Я начал с того, что обозначил для себя основные точки постоянных наблюдений, где мне следовало находиться на протяжении всего дня, от восхода до заката. Это должны были быть территории пар, в которых самцы обладали бы контрастными типами окраски. В то время среди орнитологов господствовало мнение[59 - Ошибочное, как мне удалось выяснить в дальнейшем.], что речь здесь идет о разных морфах, как в случае с испанскими каменками. Белоголовой «морфе» присвоили имя capistrata, черной – opistholeuca. Далее я буду называть самцов попросту «белоголовыми», «черными» и «гибридами». При выборе мест наблюдений следовало учитывать несколько обстоятельств, помимо определяющего (облик самца-хозяина участка). Я бы не выдержал, если бы пришлось часами сидеть на совершенно открытом месте под палящим солнцем субтропиков. Значит, необходимо было какое-то укрытие, хотя бы временами дающее тень. Важное место в программе наблюдений занимала звукозапись. К тому времени я располагал уже портативным магнитофоном Sony с выносным микрофоном, который крепился на конце провода длиной около 20 м, намотанным на алюминиевую катушку. Значит, расстояние от укрытия до того места, где птицы присутствовали наиболее часто, не должно было сильно превышать два десятка метров. И, наконец, места наблюдений следовало выбирать так, чтобы я мог оказаться там ранним утром, потратив минимум времени на переход сюда от лагеря.

Итак, я обозначил два пункта наблюдений. К счастью, мне быстро удалось установить, что у черных каменок подготовка членов пары к спариванию происходит примерно так же, как это было описано выше, когда речь шла о каменках златогузых. А именно, самец приглашает самку к месту свиданий, избранному им заранее в какой-нибудь достаточно обширной пещерке с ровным полом. Я нашел несколько таких ниш, среди которых одна, удачно расположенная в соответствии с моими требованиями, принадлежала белоголовому самцу, другая – гибридному. Наверное, более правильным было бы обосноваться на территории «чистокровного» черного самца, но такие, как вскоре выяснилось, в этой популяции составляли абсолютное меньшинство, а характер их территорий не удовлетворял продуманному мной плану наблюдений.

Один из вопросов, казавшихся мне наиболее важным, состоял в следующем. Есть ли какие-либо различия в брачном поведении самцов с разными типами окраски, на основании чего самки могли бы делать выбор между ними? Я тщательнейшим образом зафиксировал происходящее в местах свиданий у белоголового и гибридного самцов. При записи звуков, которые они воспроизводят в этих ситуациях, я мог одновременно комментировать голосом ход событий в мельчайших деталях. Оказалось, что такое взаимодействие между самцом и самкой четко распадается на два этапа.

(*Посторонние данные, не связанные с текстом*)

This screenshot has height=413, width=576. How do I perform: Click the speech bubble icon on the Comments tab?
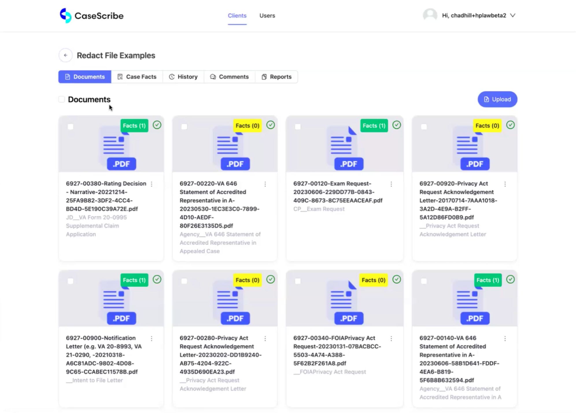pos(213,77)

В течение первых трех-четырех дней после завершения постройки гнезда члены пары обычно держатся порознь и встречаются лицом к лицу только в этих местах свиданий. Инициатива в подготовке свидания чаще исходит от самца, много реже – от самки.

Как правило, на протяжении дня имеет место только одна копуляция. На первом этапе подготовки к спариванию самец держится у подножия той скальной стенки, один из карнизов которой служит паре местом свиданий. Все оперение самца сильно распушено, так что выглядит он, как игрушечный черно-белый шарик. Пребывая в этом состоянии, самец то и дело отводит в сторону крылья, чистит клюв о ветку или коротко перебирает им оперение. Некоторые эти его действия порой сходны с теми, что можно видеть после купания, когда птичка сушит крылья, удерживая их отставленными от туловища. Время от времени самец перелетает замедленным трепещущим полетом на другой кустик. Но изредка он взлетает высоко, проделывая типичный рекламный полет. Все это сопровождается бесконечными монотонными повторами коротенькой песни, которая произносится вполголоса и своим однообразием резко контрастирует с богатством звучного пения самца, когда тот пребывает на своем постоянном песенном посту на одной из самых высоких точек его территории.

Всё поведение самца выглядит так, словно он находится в состоянии острой психической нестабильности. Монотонная хаотичность его действий вызывает в памяти поведение человека, который не знает, что ему делать и опасается предпринять какой-нибудь решительный шаг. Всё это может продолжаться и 10 минут и более часа.

Внезапно поведение самца меняется самым коренным образом. Он устремляется на карниз свиданий и начинает выкрикивать там фразы песни, ничем не напоминающей те напевы, которые можно было слышать до этого. Это какофония странных звуков, таких как своеобразное шипение, завывания, бульканье, лай и нечто вроде скуления щенка. Звуки совершенно не вяжутся с обликом этой маленькой птички. Но особенно интересным для меня обстоятельством оказалось следующее: песня самца, как и позы, которые он принимает в эти минуты, ровным счетом ничем не отличались от того, что приходится видеть во время наиболее острых конфликтов между самцами в тот период, когда они делят местность, устанавливая в ходе таких противостояниях границы своих индивидуальных территорий.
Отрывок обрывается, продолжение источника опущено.